• EXERCISE DESCRIPTION
Copy the stretch of records from the line containing "SWCLK label on the programmer" through the line containing "tap(424, 79)", both lines included, and leave out the pictures.

— BEGIN DATASET —

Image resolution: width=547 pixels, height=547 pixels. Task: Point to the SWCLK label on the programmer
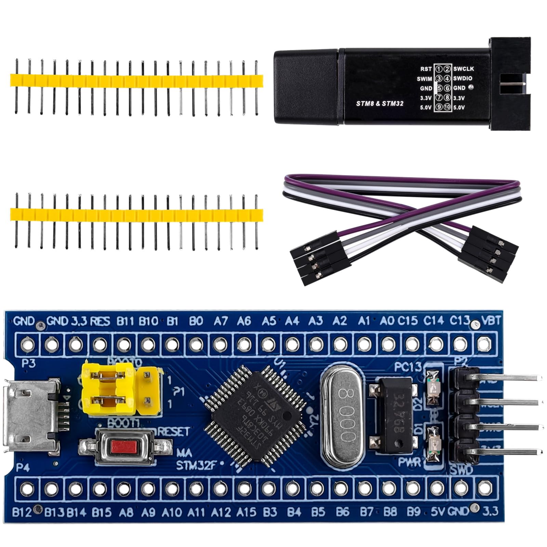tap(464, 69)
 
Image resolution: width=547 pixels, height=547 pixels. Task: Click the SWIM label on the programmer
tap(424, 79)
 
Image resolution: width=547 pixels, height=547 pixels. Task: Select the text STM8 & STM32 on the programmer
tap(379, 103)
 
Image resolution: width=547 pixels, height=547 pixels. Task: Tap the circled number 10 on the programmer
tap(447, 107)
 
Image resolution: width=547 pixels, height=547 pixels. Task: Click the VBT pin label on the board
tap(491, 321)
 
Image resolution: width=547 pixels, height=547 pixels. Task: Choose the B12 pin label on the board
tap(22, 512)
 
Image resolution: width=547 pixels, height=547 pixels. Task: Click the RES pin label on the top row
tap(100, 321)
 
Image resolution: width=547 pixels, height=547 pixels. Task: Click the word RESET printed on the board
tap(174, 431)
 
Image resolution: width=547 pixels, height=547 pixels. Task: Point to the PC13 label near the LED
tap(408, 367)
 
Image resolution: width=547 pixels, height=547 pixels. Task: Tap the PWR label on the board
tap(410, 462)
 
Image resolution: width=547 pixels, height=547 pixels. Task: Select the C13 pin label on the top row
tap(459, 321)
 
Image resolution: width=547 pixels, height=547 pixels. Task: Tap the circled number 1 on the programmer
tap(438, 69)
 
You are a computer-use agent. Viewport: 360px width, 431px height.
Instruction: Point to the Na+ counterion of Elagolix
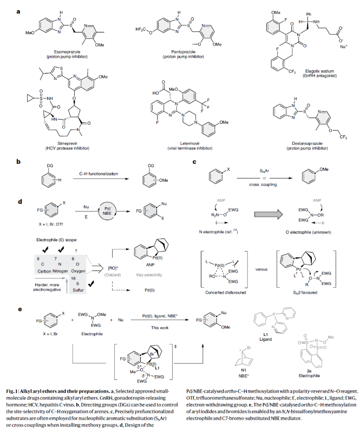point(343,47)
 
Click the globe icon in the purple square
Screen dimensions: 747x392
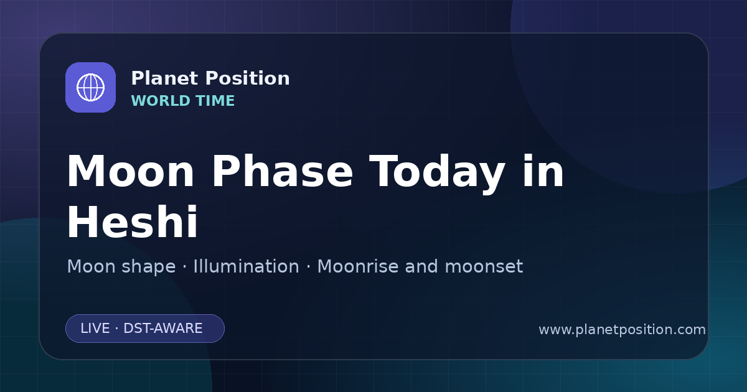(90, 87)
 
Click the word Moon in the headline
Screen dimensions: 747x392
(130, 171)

— END DATASET —
— BEGIN DATASET —

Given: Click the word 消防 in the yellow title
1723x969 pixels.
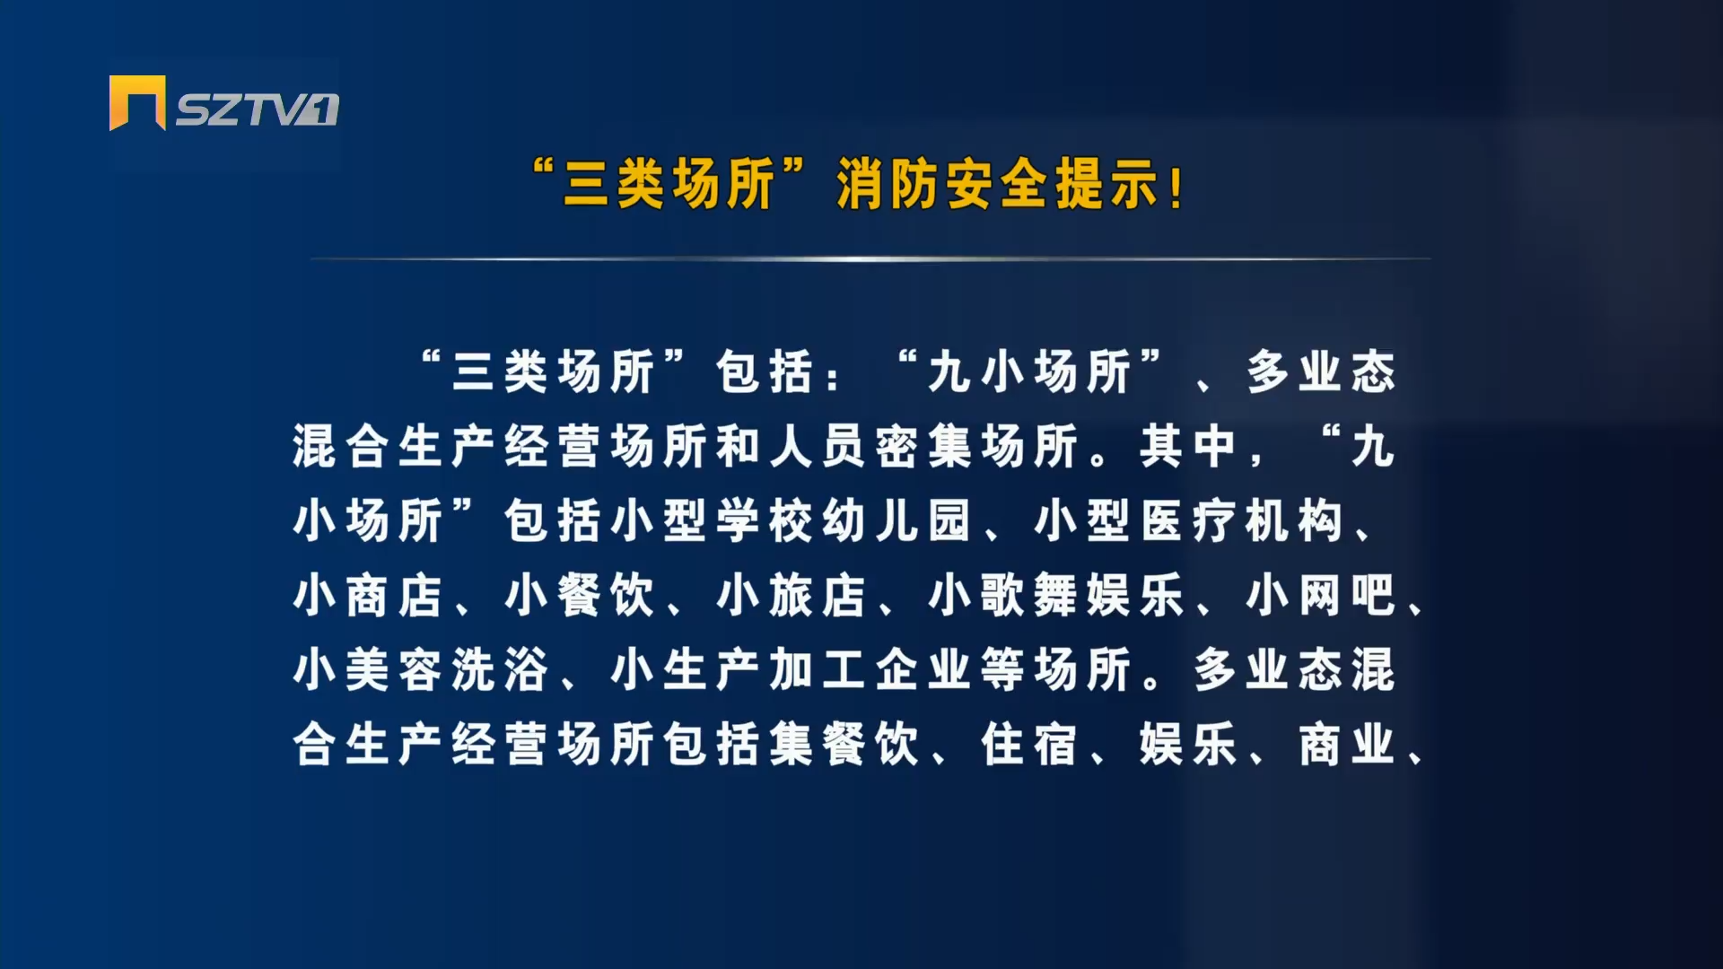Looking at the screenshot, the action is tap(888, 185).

— END DATASET —
— BEGIN DATASET —

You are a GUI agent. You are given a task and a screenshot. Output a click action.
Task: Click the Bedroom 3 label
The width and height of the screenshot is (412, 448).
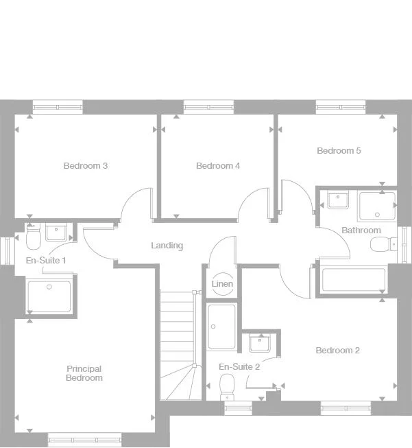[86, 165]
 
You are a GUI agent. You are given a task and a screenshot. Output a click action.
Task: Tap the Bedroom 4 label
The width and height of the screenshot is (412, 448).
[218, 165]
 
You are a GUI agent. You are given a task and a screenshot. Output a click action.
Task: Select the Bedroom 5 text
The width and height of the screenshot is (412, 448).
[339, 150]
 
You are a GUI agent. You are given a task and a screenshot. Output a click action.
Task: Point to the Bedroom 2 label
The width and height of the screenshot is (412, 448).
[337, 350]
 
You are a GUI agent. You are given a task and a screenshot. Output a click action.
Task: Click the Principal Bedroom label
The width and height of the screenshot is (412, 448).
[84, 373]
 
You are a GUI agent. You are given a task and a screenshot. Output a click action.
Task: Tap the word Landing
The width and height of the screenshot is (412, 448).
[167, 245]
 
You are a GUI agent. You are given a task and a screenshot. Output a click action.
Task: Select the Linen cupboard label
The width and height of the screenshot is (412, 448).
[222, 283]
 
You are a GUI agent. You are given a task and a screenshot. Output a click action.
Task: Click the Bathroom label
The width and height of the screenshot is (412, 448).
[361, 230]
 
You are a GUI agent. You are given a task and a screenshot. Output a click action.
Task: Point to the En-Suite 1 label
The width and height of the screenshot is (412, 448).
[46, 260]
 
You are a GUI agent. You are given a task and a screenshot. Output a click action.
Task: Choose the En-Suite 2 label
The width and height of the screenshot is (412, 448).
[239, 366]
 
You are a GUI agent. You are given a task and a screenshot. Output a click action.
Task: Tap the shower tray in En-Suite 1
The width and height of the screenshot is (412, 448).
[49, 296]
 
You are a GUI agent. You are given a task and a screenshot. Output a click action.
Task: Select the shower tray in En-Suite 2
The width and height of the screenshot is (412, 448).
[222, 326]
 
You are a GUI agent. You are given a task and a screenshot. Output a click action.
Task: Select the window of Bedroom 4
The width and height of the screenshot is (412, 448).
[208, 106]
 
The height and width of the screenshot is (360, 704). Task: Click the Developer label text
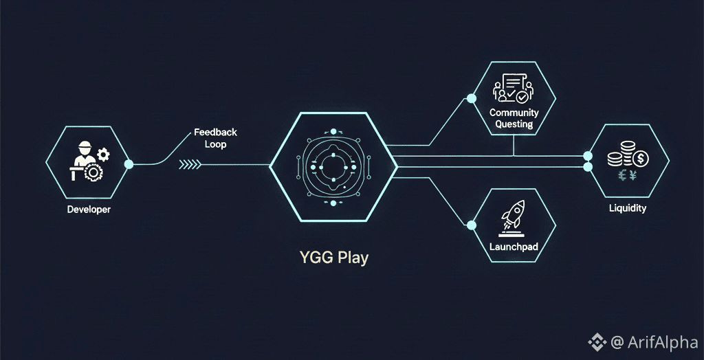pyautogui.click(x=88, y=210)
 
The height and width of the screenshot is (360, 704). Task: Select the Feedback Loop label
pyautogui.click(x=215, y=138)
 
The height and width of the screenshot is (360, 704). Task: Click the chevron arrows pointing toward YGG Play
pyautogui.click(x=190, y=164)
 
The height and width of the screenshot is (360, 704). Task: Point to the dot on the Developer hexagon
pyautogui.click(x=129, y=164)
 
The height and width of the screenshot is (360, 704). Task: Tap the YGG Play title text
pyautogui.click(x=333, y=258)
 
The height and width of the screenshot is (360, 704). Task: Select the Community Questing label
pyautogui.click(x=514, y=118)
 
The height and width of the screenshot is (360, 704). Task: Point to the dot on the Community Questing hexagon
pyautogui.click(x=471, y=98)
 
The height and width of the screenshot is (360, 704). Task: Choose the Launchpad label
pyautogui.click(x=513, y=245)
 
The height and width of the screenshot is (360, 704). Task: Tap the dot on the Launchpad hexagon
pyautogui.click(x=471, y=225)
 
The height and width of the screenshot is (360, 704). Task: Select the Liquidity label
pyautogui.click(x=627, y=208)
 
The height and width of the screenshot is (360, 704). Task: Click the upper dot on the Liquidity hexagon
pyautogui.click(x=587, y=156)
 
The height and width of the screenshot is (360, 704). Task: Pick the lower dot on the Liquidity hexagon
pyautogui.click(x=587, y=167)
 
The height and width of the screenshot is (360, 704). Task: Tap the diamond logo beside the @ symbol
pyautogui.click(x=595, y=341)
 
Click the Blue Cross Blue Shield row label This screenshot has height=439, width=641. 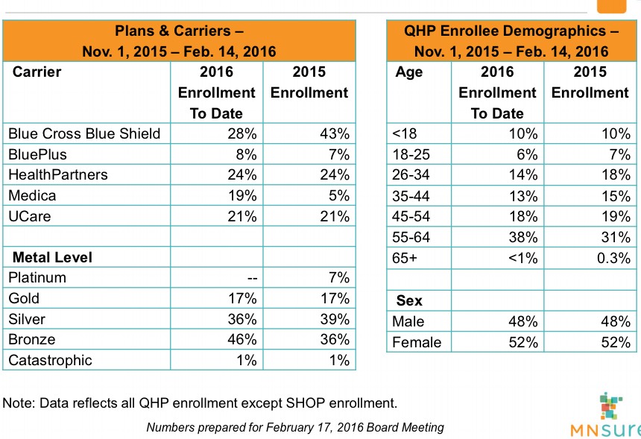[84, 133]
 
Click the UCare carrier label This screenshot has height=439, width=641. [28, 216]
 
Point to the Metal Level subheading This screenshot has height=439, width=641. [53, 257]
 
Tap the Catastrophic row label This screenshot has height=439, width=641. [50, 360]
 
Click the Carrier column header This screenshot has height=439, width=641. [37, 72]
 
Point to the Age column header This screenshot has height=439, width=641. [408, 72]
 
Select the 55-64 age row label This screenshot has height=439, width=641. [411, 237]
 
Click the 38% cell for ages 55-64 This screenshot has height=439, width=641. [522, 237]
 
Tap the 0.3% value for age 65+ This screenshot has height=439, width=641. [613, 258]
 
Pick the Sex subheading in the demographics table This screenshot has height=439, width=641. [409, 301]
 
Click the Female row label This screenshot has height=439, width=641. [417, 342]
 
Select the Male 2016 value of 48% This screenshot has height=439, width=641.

— END DATASET —

• CORRECT OUTPUT
Image resolution: width=547 pixels, height=547 pixels. Task: Point to the SWCLK label on the programmer
tap(464, 69)
 
Image resolution: width=547 pixels, height=547 pixels. Task: Click the SWIM label on the programmer
tap(424, 79)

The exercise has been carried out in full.